ただのMAIDが相手ならば―――命中までに数発を使う事を考慮に入れても―――当たれば一撃で片がつくだろう。
これほどの重装備で挑むのはあからさまなオーヴァーキルとしか言いようがない。
しかし相手は20回以上撃墜されてなお生還してきた化物なのだ。これくらいのハンディキャップがなければ、仕留めきれないかも知れなかった。
20回以上の被撃墜―――SS本部の記録によれば25回である―――の中には、幾度かの謀殺の企みも含まれていた。
黒旗がイェリコをつけ狙う理由は単純である。
彼女は彼らの信奉対象である
ジークフリートのスコアを脅かし、その存在価値を地に落とさんとしているからだ。
付帯的に言えば彼女が「この世の理を歪める怪しげな」空戦MAIDであり、
また明らかに過剰な火力―――身長の二倍という大物を担いだMAIDはそうそういるものではない―――を持っているという事もあった。
いずれにせよ、彼女は黒旗にとって目の上の瘤とでも言うべき存在となっていた。
しかも、とロナは思い返しつつ歯噛みした。
「あの白黒女……まだ私たちの存在に気がついてないんですよね……」
何より腹立たしい事に、イェリコはすべての陰謀を単なる敵味方の誤認だと思い込み、「よくある事だ」の一言で片付けてしまったのだ。

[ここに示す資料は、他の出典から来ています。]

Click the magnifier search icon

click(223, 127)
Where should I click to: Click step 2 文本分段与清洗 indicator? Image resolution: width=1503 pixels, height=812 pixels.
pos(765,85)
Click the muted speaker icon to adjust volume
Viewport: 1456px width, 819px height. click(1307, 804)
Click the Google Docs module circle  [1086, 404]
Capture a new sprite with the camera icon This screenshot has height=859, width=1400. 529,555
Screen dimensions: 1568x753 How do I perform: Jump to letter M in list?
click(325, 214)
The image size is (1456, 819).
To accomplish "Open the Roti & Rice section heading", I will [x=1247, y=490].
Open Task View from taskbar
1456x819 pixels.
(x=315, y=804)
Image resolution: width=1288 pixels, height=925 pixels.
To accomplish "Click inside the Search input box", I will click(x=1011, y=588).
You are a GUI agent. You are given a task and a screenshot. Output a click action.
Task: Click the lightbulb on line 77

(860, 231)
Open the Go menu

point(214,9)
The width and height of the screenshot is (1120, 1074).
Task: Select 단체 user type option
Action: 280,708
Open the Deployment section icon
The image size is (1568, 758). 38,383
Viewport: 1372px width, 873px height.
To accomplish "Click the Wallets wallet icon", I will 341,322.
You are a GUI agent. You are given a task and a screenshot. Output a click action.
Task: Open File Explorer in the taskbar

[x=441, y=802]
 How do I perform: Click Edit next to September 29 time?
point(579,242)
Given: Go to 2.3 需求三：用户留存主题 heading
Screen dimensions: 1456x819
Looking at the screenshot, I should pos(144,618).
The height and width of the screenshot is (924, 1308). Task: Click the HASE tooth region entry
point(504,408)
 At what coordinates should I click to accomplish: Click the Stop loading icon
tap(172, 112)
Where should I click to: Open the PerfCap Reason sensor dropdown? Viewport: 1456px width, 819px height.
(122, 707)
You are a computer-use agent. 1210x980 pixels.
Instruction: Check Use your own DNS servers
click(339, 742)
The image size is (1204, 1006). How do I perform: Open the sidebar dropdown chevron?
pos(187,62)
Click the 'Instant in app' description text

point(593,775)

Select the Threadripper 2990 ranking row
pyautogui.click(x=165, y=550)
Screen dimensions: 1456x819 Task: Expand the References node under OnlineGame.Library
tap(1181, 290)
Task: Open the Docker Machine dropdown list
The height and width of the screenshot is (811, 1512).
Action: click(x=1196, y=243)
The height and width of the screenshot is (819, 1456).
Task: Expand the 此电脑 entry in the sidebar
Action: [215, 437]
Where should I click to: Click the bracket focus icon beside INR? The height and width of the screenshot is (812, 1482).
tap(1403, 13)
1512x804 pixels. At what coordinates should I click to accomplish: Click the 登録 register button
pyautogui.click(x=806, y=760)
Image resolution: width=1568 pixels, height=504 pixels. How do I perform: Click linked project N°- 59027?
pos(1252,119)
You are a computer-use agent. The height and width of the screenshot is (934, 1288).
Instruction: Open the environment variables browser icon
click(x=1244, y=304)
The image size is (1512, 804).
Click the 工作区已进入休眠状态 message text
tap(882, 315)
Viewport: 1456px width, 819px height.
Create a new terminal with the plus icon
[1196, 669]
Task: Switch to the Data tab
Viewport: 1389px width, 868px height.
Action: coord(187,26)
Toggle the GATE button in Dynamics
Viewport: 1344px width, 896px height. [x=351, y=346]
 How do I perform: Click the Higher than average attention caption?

存在すら気付かれないとは……敵視されるよりも、あるいは無視されるよりもなお始末が悪い。
そのためにイェリコは黒旗のブラックリストの中でもかなりの上位に位置していた。
「まあ、今度こそ死んでもらいますし、今までの分はそれで精算って事で」
スロットルを開くと、無限軌道は振動を増しながらも速度を上げた。
今度こそ彼らは目的を達するだろう―――少なくともロナや、その上官たちはそう考えている。
彼女を含む一個中隊規模の装甲擲弾兵がイェリコを包囲し、圧殺せんと前進を開始していた。
それは、たった一人のMAIDを相手取るには過剰なほどの大戦力だった。